Entries for locating words and elements
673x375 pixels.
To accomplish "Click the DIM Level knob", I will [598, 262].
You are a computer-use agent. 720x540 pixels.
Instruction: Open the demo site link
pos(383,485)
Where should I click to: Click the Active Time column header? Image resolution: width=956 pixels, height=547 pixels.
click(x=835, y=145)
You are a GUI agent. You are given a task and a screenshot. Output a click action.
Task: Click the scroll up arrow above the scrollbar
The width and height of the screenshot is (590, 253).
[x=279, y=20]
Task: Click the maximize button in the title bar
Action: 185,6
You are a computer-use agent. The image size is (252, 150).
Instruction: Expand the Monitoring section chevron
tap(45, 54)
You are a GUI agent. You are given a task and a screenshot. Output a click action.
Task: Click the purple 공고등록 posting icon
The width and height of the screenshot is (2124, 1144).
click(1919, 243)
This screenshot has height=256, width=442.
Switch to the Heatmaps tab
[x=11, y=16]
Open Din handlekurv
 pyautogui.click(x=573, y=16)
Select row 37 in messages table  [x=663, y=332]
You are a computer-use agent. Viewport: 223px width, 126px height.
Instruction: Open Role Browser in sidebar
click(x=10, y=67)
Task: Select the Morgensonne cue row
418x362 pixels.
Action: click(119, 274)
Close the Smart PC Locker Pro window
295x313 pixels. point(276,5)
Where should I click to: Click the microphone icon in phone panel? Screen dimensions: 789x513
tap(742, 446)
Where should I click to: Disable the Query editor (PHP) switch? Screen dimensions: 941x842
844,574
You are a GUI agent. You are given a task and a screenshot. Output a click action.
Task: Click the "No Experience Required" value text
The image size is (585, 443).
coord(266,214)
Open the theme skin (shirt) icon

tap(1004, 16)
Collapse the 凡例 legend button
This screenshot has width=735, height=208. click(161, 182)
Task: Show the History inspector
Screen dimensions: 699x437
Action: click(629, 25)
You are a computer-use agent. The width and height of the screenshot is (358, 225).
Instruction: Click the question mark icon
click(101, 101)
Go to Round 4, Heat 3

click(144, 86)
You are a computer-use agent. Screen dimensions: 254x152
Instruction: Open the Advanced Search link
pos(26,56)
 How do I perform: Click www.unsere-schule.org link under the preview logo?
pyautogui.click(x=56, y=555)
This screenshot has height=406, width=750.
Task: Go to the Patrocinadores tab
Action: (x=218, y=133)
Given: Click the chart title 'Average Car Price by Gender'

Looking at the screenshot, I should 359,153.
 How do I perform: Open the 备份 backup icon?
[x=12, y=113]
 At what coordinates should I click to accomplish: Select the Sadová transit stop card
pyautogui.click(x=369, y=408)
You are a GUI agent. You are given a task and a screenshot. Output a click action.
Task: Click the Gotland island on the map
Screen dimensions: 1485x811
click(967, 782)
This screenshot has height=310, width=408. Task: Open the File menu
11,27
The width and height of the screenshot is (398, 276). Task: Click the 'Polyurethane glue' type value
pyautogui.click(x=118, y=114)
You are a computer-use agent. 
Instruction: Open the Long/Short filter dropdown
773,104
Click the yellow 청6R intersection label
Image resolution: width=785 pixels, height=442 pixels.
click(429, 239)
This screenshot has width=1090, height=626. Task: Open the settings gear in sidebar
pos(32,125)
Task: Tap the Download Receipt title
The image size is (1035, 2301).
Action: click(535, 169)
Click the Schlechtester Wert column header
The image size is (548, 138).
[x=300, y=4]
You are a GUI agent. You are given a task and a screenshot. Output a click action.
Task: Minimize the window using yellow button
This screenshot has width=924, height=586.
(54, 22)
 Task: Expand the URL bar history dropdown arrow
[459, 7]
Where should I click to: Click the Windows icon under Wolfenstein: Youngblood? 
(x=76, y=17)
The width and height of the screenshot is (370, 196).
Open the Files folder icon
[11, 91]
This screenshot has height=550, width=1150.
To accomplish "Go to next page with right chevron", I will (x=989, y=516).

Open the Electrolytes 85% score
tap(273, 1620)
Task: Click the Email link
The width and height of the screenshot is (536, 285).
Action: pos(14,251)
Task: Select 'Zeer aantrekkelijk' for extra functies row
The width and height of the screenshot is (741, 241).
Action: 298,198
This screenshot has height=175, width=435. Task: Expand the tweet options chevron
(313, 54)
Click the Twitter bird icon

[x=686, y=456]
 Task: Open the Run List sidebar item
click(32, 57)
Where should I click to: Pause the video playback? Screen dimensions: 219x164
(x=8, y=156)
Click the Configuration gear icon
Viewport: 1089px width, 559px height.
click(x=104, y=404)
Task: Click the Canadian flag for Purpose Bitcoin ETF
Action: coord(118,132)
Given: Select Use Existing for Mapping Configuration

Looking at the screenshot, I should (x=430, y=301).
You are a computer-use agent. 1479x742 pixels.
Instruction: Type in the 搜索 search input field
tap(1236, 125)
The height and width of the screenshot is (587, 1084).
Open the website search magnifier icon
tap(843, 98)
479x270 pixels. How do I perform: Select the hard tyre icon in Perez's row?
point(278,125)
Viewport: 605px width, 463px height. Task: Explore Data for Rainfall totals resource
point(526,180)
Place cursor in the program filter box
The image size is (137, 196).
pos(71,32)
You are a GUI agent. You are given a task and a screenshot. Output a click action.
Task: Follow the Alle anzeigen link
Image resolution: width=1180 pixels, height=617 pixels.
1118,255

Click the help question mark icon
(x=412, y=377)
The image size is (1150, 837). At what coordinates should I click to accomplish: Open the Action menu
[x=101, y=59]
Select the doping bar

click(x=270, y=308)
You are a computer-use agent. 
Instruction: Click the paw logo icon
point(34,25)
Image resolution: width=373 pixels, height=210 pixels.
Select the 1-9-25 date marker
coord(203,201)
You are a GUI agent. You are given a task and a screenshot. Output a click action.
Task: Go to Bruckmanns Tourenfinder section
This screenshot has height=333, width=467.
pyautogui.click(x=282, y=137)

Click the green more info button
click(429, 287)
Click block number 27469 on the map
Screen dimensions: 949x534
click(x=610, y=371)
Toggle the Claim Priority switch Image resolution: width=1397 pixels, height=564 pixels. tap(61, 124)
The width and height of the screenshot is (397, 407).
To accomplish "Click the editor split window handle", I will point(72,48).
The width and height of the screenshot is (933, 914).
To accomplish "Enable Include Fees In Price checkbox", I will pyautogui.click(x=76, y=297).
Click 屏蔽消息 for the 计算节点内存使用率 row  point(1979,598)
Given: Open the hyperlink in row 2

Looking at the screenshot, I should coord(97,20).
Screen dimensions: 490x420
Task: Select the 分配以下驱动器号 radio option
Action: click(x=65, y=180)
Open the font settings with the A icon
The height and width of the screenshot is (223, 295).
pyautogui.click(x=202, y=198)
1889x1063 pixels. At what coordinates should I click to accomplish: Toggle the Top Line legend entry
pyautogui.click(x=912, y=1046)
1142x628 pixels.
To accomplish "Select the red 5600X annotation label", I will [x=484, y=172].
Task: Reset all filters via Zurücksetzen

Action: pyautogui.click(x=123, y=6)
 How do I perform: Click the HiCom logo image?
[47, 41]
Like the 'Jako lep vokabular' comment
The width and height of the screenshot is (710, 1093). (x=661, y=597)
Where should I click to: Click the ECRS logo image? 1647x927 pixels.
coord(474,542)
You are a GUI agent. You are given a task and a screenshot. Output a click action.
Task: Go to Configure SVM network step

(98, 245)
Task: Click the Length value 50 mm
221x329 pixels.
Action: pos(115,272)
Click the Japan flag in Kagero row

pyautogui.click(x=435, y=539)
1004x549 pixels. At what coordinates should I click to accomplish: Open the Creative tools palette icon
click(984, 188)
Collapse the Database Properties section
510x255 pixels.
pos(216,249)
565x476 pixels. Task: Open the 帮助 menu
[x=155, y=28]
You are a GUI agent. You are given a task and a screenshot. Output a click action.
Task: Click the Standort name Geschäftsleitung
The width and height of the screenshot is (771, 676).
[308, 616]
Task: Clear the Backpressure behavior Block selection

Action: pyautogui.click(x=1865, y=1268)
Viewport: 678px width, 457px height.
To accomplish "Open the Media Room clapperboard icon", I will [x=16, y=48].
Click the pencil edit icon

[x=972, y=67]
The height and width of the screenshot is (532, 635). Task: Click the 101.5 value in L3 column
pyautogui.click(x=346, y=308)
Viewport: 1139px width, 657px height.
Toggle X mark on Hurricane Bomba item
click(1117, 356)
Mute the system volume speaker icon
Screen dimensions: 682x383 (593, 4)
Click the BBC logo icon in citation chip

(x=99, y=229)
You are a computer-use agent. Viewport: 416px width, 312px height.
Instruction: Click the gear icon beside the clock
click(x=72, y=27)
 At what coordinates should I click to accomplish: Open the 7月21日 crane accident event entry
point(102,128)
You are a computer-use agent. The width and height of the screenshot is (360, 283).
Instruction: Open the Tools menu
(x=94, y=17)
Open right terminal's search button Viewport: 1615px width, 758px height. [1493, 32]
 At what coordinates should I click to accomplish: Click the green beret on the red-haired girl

| Work to complete |
Retype every line from the one containing "Where should I click to: Click the microphone" down to the one containing "pyautogui.click(x=369, y=408)", keeping each line identical to the original.

| Output for this exercise |
Where should I click to: Click the microphone icon in phone panel? Screen dimensions: 789x513
tap(742, 446)
Where should I click to: Disable the Query editor (PHP) switch? Screen dimensions: 941x842
844,574
You are a GUI agent. You are given a task and a screenshot. Output a click action.
Task: Click the "No Experience Required" value text
The image size is (585, 443).
coord(266,214)
Open the theme skin (shirt) icon

tap(1004, 16)
Collapse the 凡例 legend button
This screenshot has width=735, height=208. click(161, 182)
Task: Show the History inspector
Screen dimensions: 699x437
Action: click(629, 25)
You are a computer-use agent. The width and height of the screenshot is (358, 225).
Instruction: Click the question mark icon
click(101, 101)
Go to Round 4, Heat 3

click(144, 86)
You are a computer-use agent. Screen dimensions: 254x152
Instruction: Open the Advanced Search link
pos(26,56)
 How do I perform: Click www.unsere-schule.org link under the preview logo?
pyautogui.click(x=56, y=555)
This screenshot has height=406, width=750.
Task: Go to the Patrocinadores tab
Action: (x=218, y=133)
Given: Click the chart title 'Average Car Price by Gender'

Looking at the screenshot, I should 359,153.
 How do I perform: Open the 备份 backup icon?
[x=12, y=113]
 At what coordinates should I click to accomplish: Select the Sadová transit stop card
pyautogui.click(x=369, y=408)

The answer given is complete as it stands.